Drop tune, just before the strings hang loose on your guitar, ratchet up the volume, max-out on fuzz with a generous helping of overdrive and you have a recipe for an auditory bludgeoning. And here it is. Inside Out is replete with beefy, pounding drum riffs underpinning a fat guitar mix, filled out with a subterranean layer of digital programming. I didn’t know what to make of this conflagration of screaming anguish on first listening, but the driving, thunderous mix has a pull and a draw to it that is strangely mesmerizing.

Andy Clarke growls, screams and roars out his minimalist lyrics and simple messages. The opener has Clarke chanting its title, “Why, why make me feel this way?” ‘Break’ kicks off with a screeching “I have no voice / I want to scream”, setting the nerves on edge and then piling in to knock them completely senseless. “Everything is relative and everything is slipping away / Just walk away, just walk away” is the tirade in ‘Everything is Relative’. ‘Finally Home’ provides the lilting refrain, “Wherever she may be / That’s home for me” – a fragment of light relief and optimism after the tormented questioning, even if delivered in a slightly demented way.

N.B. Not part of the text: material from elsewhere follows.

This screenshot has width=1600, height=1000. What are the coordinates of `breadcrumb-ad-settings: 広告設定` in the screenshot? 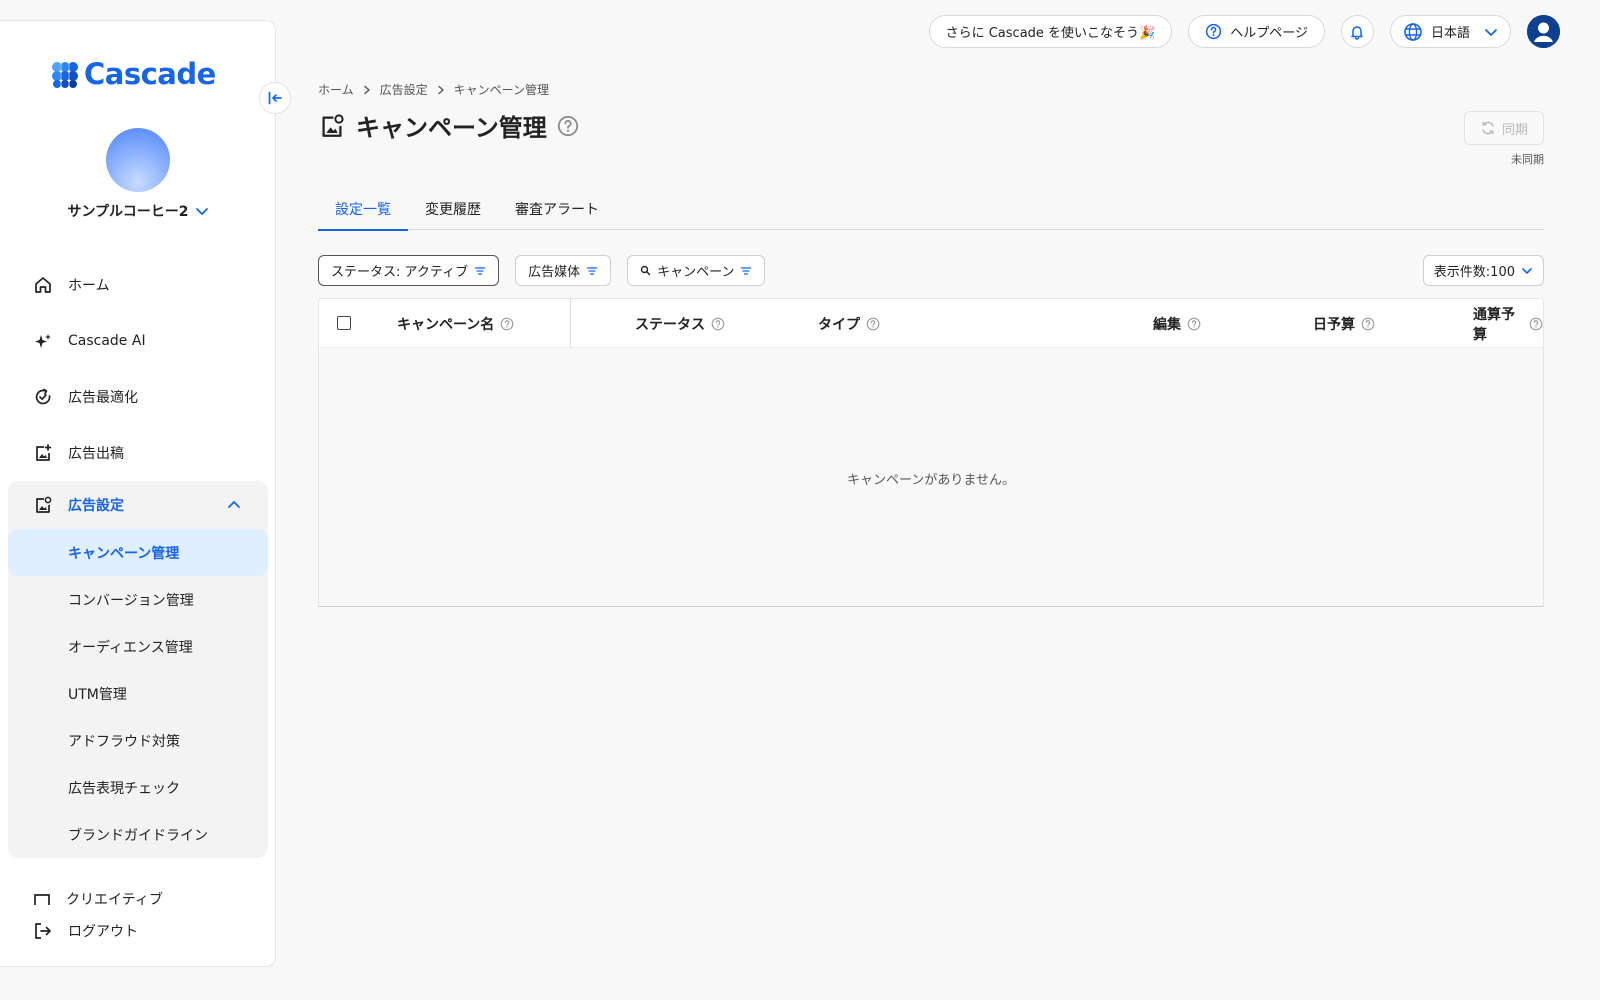 It's located at (404, 90).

This is industrial, avant-garde rock that plunges the listener into a sensory pounding. The tracks definitely have a forceful edge and Clarke takes a few risks with the mix that catapult the songs into one implosion after another.

This is music that is not familiar territory to me, but I’ve listened several times and it’s definitely growing on me. This is music for the outraged, for anyone feeling that the world is a strange and somewhat convoluted reality. There is a driving urgency to songs such as ‘Why’, ‘Rainbows in the Night Sky’ and the cracking ‘Inside Out’. Dig in and prepare yourself – The Gifted are here to bombard your tympanic membrane and frazzle a few neurons.